Il filo conduttore delle mie opere è sicuramente la rinascita. La serie “Lex Italica”, ad esempio, nasce da un gioco di pieni e vuoti, luci ed ombre che creano una sorta di labirinto. “Lex Italica” è stato il mio primo quadro di grandi dimensioni e dietro c’è stata una grande riflessione: spesso ci troviamo incastrati in un labirinto, ma con astuzia e tenacia possiamo venirne fuori. Anche con le lezioni della storia passata, guardando noi stessi e guardando indietro, possiamo venirne a capo. Per la serie “Lex Italica” il primo quadro creato è stato il bianco, al quale sono seguite poi delle opere con dei colori particolari, scelti per rendere omaggio a delle famiglie che storicamente hanno investito nell’arte.
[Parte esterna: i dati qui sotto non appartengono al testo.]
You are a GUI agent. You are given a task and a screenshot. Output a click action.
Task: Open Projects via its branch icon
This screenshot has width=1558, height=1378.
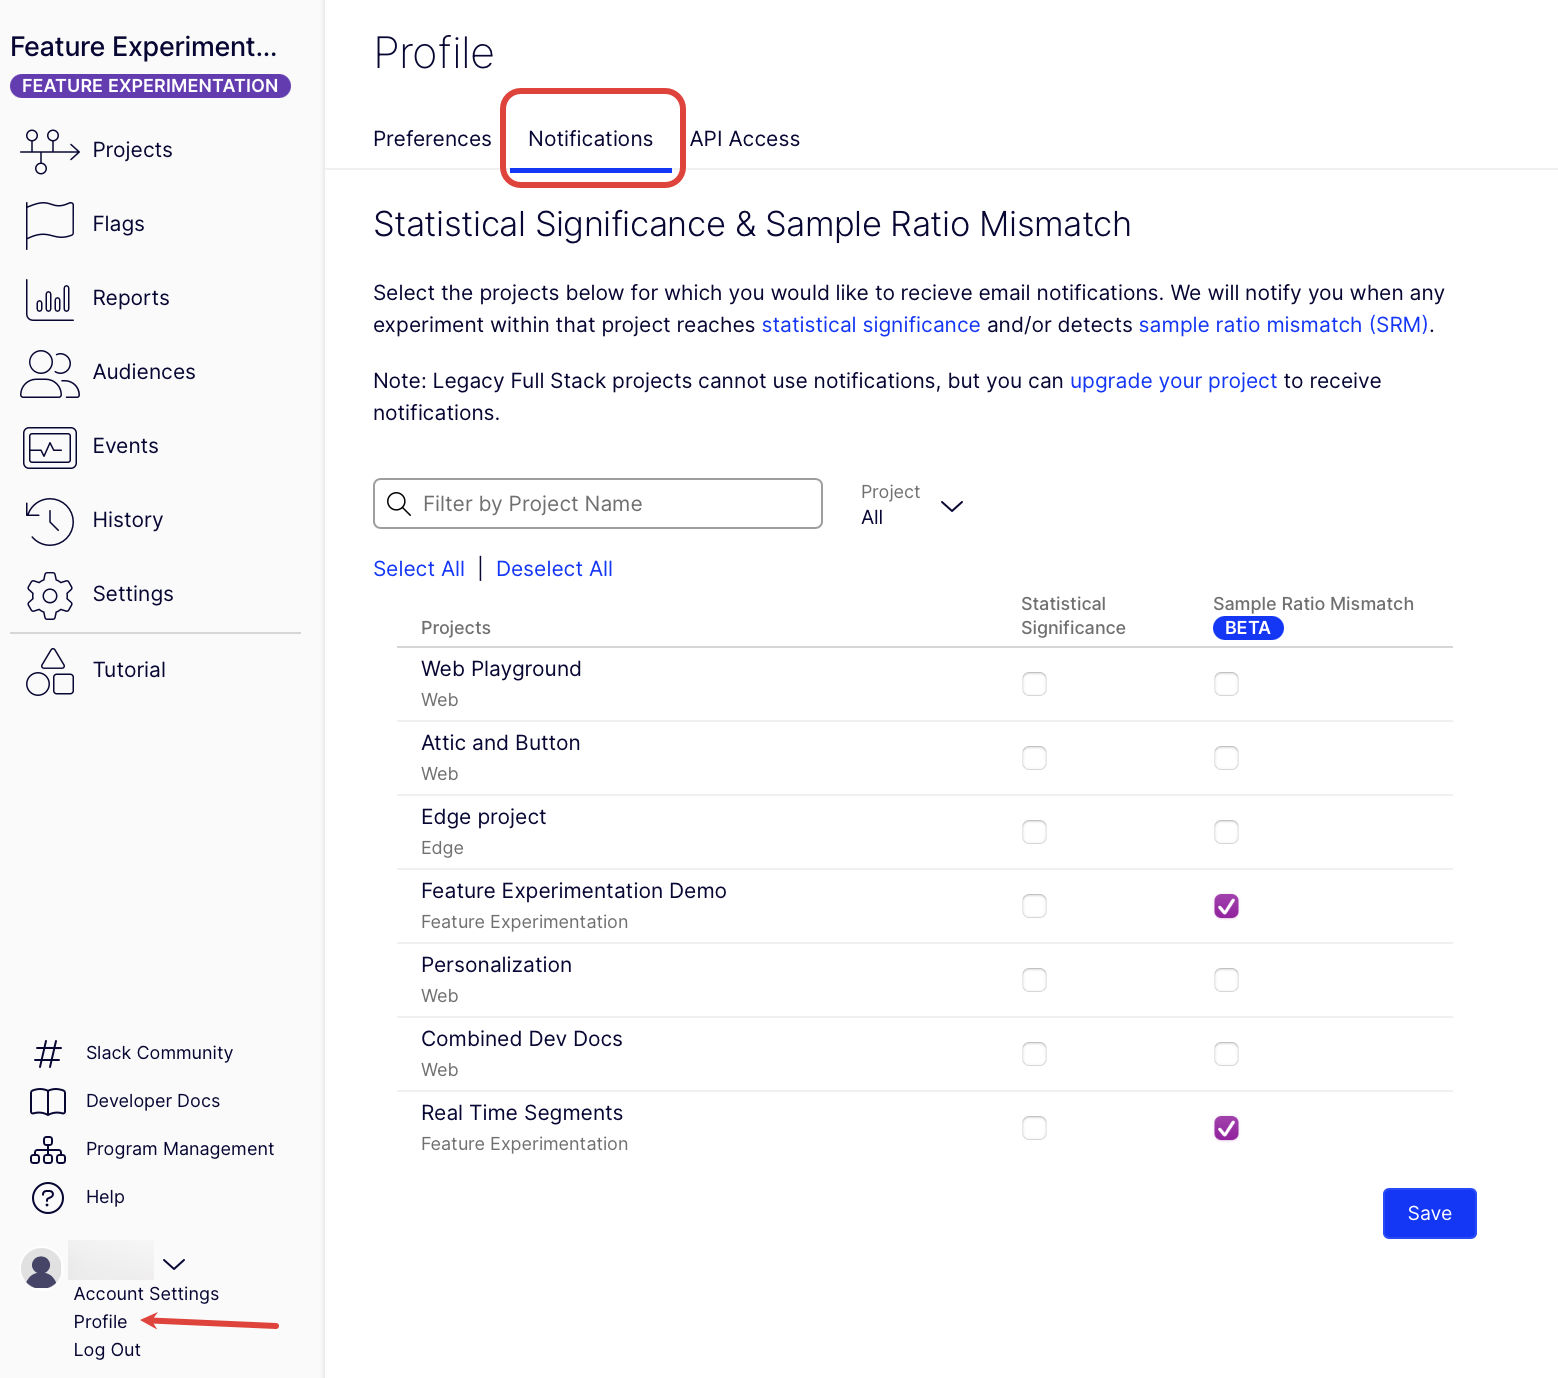(x=49, y=151)
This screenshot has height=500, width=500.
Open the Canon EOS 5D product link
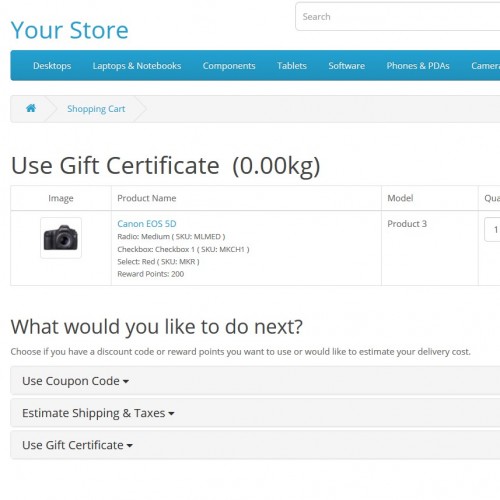[x=147, y=224]
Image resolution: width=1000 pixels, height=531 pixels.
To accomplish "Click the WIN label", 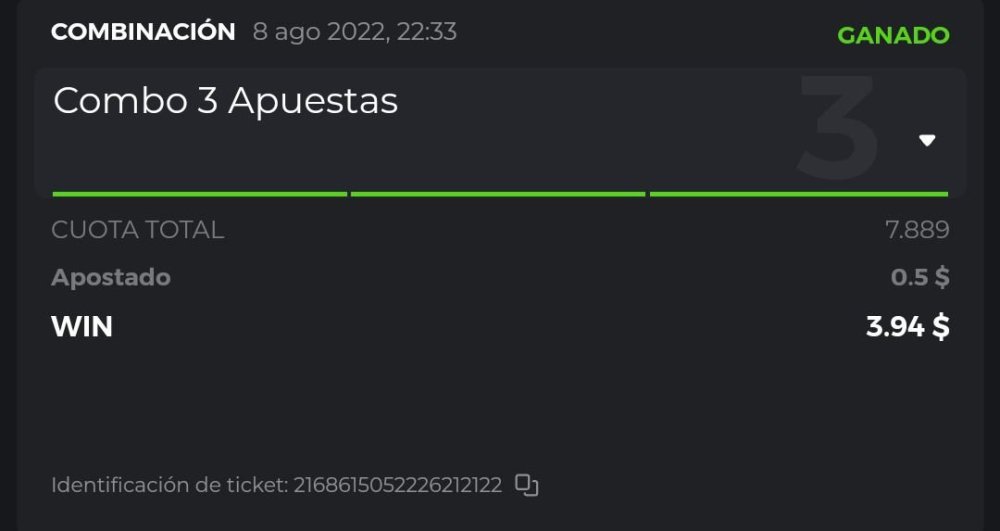I will pos(82,326).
Il giallo, ad esempio, è dedicato ai Della Rovere, il rosso ai Borgia, il nero agli Sforza e il viola ai Medici.

Che progetti hai per il futuro?

Il 17/18/19 giugno sarò a Castiglion del Lago alla quarta edizione di “Castiglione Cinema”. All’esposizione “Arts want to reborn” oltre alla mia creazione saranno presentate installazioni di altri due artisti emergenti, MAMO e Marrone. Posso dire che la mia opera rappresenterà un David di Michelangelo cianotico, privato del suo ossigeno, cioè il suo pubblico che è stato mancante nell’ultimo anno. Da cianotico comincia a riacquistare il suo aspetto tipicamente marmoreo con una trasfusione di arte e ricomincia, così, a vivere. Questo è il messaggio che sarà lanciato agli ospiti del festival, ricarichiamoci con l’arte. Il prossimo anno sarò presente alla biennale di Venezia: sto già pensando al progetto da presentare, voglio dedicarlo alla città che mi ospita, riflettendo sulla ciclicità della storia e rivisitandola in chiave contemporanea. Sono stata anche coinvolta in un progetto che si realizzerà in Cina presumibilmente nel 2022. Ci sarà un incontro di artisti internazionali: io sarò fra i quattro italiani presenti e questo mi rende orgogliosa. Appena mi hanno comunicato la notizia ho iniziato a studiare la storia cinese perché per me è importante rendere sempre omaggio al paese che mi ospita. Tra le altre cose, sono rappresentata in esclusiva per la Repubblica Dominicana da una galleria di Santo Domingo e sono presente anche a Miami: anche lì sto cercando di organizzare un’esposizione, perché a causa del Covid non sono mai potuta andare di persona.